## YOUR GOAL
Each line of the records containing "cell" is to be copied out and returned.
── THE DATA
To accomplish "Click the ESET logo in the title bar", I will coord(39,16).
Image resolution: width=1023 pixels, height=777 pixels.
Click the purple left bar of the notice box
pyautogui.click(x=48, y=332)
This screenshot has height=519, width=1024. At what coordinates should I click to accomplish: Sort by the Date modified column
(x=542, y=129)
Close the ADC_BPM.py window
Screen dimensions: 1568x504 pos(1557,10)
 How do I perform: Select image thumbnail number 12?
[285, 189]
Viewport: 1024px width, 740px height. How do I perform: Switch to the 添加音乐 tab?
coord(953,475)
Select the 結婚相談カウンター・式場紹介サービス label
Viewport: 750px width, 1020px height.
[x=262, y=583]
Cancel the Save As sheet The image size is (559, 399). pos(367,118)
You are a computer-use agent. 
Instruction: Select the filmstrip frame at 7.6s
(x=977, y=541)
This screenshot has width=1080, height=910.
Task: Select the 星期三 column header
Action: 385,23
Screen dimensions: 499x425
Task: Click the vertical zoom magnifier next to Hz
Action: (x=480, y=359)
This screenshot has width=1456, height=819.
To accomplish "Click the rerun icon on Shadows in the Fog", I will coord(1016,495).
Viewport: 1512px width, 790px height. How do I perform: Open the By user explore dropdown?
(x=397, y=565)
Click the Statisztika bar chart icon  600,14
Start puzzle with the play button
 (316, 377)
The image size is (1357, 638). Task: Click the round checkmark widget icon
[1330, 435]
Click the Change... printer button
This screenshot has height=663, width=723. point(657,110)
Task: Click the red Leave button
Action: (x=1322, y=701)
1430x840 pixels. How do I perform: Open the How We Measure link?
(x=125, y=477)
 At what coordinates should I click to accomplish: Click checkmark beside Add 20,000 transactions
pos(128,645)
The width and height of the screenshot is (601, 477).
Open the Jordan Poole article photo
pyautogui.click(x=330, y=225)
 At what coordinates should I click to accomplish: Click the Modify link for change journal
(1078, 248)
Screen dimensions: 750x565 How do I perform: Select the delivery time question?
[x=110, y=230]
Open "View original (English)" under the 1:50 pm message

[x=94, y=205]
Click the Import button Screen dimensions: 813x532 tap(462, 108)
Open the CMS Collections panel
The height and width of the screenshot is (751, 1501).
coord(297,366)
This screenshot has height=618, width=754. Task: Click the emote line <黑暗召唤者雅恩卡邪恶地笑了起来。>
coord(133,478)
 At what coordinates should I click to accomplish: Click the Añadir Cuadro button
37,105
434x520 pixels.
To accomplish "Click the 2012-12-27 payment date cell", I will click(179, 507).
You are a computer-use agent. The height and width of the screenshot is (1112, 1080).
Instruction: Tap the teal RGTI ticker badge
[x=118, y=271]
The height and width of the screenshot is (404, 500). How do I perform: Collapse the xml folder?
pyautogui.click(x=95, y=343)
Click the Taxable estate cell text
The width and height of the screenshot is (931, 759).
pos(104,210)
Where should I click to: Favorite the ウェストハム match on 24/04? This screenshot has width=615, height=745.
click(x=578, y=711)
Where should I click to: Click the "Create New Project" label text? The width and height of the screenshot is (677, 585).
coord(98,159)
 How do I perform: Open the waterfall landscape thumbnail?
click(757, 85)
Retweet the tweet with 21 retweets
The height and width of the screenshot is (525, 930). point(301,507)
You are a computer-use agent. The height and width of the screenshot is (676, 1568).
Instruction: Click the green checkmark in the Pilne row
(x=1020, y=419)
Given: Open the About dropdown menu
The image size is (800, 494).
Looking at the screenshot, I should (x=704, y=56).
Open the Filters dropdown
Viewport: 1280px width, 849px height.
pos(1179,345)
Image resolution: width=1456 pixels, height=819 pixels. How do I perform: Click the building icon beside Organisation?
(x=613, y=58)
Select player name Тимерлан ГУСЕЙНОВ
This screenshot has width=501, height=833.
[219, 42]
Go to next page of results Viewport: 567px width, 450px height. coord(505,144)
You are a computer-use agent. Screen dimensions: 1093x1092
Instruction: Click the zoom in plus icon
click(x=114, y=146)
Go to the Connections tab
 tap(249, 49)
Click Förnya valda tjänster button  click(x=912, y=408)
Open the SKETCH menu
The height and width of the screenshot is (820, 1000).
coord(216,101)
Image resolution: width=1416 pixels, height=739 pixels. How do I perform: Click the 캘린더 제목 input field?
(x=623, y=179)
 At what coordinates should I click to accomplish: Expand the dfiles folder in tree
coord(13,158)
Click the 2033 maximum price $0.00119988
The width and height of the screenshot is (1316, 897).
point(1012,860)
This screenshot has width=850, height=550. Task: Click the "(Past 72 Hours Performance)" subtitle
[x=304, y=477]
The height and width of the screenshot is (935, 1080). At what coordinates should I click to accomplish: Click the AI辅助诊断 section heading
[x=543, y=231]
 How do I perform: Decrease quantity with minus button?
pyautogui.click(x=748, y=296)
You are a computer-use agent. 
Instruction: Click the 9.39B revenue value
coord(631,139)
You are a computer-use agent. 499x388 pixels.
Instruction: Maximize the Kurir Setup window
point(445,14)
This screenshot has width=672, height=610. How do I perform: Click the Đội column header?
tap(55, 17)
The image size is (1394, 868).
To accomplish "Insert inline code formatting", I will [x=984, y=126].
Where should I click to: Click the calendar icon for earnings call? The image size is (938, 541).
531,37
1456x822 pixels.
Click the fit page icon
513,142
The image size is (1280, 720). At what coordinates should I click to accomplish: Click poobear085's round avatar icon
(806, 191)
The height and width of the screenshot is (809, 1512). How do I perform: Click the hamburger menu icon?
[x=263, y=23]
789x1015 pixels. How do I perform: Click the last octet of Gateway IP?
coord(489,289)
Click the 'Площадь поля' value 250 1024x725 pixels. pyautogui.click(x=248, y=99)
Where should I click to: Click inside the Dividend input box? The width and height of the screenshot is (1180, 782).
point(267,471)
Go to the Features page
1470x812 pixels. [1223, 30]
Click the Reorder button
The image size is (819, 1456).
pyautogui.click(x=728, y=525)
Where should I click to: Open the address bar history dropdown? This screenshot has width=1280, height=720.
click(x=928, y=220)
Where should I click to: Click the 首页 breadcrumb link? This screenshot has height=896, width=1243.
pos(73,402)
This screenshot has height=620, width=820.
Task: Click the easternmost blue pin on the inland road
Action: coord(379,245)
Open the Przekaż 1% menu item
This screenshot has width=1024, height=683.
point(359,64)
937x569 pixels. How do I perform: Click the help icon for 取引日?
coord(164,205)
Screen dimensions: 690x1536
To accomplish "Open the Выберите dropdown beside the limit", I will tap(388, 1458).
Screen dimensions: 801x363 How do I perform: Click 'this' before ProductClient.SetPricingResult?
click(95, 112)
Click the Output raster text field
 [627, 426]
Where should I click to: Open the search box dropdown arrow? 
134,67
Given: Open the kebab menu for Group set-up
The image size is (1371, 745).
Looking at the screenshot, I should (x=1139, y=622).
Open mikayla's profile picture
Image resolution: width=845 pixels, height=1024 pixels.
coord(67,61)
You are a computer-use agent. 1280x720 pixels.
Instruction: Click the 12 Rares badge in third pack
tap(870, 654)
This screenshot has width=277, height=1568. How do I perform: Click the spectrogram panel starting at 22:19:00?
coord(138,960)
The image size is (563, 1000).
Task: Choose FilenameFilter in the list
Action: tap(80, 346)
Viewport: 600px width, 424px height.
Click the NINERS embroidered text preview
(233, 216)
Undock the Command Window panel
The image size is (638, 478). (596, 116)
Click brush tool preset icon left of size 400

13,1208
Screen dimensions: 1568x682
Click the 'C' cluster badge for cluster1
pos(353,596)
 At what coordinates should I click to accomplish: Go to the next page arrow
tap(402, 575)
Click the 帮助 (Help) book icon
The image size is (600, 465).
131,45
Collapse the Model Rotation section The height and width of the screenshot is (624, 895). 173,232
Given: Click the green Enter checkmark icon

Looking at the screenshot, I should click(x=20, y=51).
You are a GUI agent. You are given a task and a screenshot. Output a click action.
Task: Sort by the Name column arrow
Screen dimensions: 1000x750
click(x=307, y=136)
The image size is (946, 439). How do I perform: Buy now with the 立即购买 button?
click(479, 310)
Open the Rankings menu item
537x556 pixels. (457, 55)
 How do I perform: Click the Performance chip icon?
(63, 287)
────
## SOLUTION
To accomplish "Click the 2012-12-27 payment date cell", I will click(179, 507).
Click the Taxable estate cell text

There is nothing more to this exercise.